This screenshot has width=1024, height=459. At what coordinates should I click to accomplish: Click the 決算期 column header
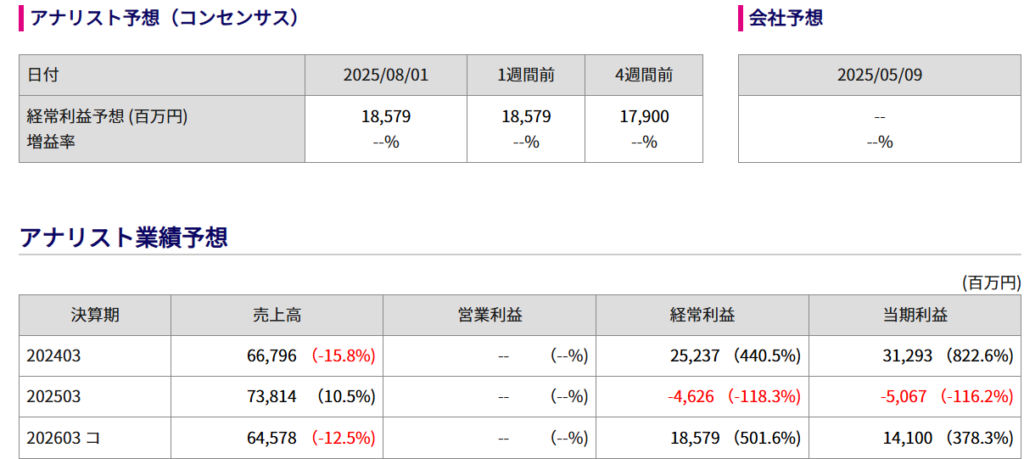coord(95,315)
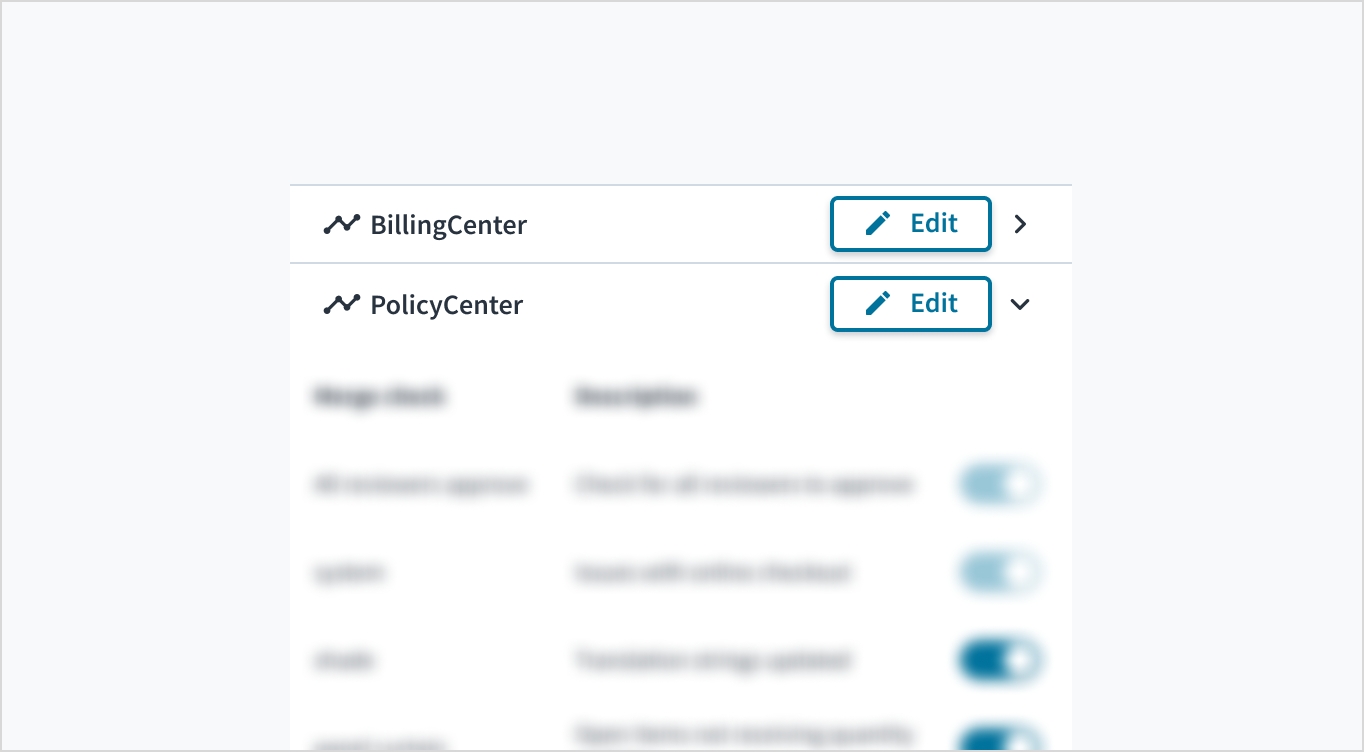Viewport: 1364px width, 752px height.
Task: Click the pencil icon in BillingCenter's Edit button
Action: coord(878,224)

**Goal of the exercise:** Leave out the pictures and reproduce the rest of the listing exactly.

**Answer area:**
This screenshot has width=1024, height=459. At what coordinates should I click to accomplish: Click the 決算期 column header
coord(95,315)
Viewport: 1364px width, 752px height.
Task: Click the pencil icon in BillingCenter's Edit button
Action: coord(878,224)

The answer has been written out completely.